SUPPLIED DATA:
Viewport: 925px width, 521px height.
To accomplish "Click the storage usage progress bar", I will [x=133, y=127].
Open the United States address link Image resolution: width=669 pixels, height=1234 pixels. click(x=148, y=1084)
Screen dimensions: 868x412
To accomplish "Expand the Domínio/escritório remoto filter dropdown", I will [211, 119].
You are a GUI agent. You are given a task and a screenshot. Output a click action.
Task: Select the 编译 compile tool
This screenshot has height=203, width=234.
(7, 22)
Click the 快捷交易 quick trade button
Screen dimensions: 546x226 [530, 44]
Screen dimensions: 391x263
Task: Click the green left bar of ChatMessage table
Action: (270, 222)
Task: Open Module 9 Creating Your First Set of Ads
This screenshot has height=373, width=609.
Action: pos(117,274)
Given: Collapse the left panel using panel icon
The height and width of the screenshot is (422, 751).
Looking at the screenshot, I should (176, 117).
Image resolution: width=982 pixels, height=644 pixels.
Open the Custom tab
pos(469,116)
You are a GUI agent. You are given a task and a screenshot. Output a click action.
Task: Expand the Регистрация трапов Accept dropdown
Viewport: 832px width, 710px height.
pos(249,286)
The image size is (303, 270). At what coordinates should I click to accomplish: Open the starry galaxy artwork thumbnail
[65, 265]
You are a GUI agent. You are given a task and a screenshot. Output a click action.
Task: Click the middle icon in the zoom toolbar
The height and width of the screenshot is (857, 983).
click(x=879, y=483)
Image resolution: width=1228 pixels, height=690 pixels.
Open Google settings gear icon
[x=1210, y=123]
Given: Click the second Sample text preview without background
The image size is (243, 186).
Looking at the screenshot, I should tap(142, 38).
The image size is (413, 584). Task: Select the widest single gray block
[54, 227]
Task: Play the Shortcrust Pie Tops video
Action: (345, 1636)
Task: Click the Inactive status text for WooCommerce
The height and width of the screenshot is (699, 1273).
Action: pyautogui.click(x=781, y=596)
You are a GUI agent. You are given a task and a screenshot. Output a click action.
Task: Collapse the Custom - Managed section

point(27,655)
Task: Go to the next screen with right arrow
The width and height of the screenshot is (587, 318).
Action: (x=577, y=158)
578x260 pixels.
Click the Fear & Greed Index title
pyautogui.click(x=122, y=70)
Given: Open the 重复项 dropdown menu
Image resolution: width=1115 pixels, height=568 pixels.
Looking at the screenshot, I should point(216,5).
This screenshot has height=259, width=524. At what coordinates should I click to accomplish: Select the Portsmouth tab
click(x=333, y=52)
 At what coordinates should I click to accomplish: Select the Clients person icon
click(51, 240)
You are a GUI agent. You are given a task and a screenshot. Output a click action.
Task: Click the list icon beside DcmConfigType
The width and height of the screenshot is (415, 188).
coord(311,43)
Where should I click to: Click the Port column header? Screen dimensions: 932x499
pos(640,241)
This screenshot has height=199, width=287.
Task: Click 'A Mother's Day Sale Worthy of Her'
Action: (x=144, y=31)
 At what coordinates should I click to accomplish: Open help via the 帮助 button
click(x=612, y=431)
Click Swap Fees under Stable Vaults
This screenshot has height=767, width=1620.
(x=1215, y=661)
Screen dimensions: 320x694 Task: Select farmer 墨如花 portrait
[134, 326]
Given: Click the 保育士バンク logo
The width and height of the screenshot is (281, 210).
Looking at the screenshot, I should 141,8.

TASK TO CARRY OUT:
Could you output every record above exactly as written?

EXERCISE SOLUTION:
Viewport: 925px width, 521px height.
To accomplish "Click the storage usage progress bar", I will [x=133, y=127].
Open the United States address link Image resolution: width=669 pixels, height=1234 pixels. click(x=148, y=1084)
Screen dimensions: 868x412
To accomplish "Expand the Domínio/escritório remoto filter dropdown", I will [211, 119].
You are a GUI agent. You are given a task and a screenshot. Output a click action.
Task: Select the 编译 compile tool
This screenshot has height=203, width=234.
(7, 22)
Click the 快捷交易 quick trade button
Screen dimensions: 546x226 [530, 44]
Screen dimensions: 391x263
Task: Click the green left bar of ChatMessage table
Action: (270, 222)
Task: Open Module 9 Creating Your First Set of Ads
This screenshot has height=373, width=609.
Action: pos(117,274)
Given: Collapse the left panel using panel icon
The height and width of the screenshot is (422, 751).
Looking at the screenshot, I should (176, 117).
Image resolution: width=982 pixels, height=644 pixels.
Open the Custom tab
pos(469,116)
You are a GUI agent. You are given a task and a screenshot. Output a click action.
Task: Expand the Регистрация трапов Accept dropdown
Viewport: 832px width, 710px height.
pos(249,286)
The image size is (303, 270). At what coordinates should I click to accomplish: Open the starry galaxy artwork thumbnail
[65, 265]
You are a GUI agent. You are given a task and a screenshot. Output a click action.
Task: Click the middle icon in the zoom toolbar
The height and width of the screenshot is (857, 983).
click(x=879, y=483)
Image resolution: width=1228 pixels, height=690 pixels.
Open Google settings gear icon
[x=1210, y=123]
Given: Click the second Sample text preview without background
The image size is (243, 186).
Looking at the screenshot, I should tap(142, 38).
The image size is (413, 584). Task: Select the widest single gray block
[54, 227]
Task: Play the Shortcrust Pie Tops video
Action: (345, 1636)
Task: Click the Inactive status text for WooCommerce
The height and width of the screenshot is (699, 1273).
Action: pyautogui.click(x=781, y=596)
You are a GUI agent. You are given a task and a screenshot. Output a click action.
Task: Collapse the Custom - Managed section

point(27,655)
Task: Go to the next screen with right arrow
The width and height of the screenshot is (587, 318).
Action: (x=577, y=158)
578x260 pixels.
Click the Fear & Greed Index title
pyautogui.click(x=122, y=70)
Given: Open the 重复项 dropdown menu
Image resolution: width=1115 pixels, height=568 pixels.
Looking at the screenshot, I should point(216,5).
This screenshot has height=259, width=524. At what coordinates should I click to accomplish: Select the Portsmouth tab
click(x=333, y=52)
 At what coordinates should I click to accomplish: Select the Clients person icon
click(51, 240)
You are a GUI agent. You are given a task and a screenshot. Output a click action.
Task: Click the list icon beside DcmConfigType
The width and height of the screenshot is (415, 188).
coord(311,43)
Where should I click to: Click the Port column header? Screen dimensions: 932x499
pos(640,241)
This screenshot has height=199, width=287.
Task: Click 'A Mother's Day Sale Worthy of Her'
Action: (x=144, y=31)
 At what coordinates should I click to accomplish: Open help via the 帮助 button
click(x=612, y=431)
Click Swap Fees under Stable Vaults
This screenshot has height=767, width=1620.
(x=1215, y=661)
Screen dimensions: 320x694 Task: Select farmer 墨如花 portrait
[134, 326]
Given: Click the 保育士バンク logo
The width and height of the screenshot is (281, 210).
Looking at the screenshot, I should 141,8.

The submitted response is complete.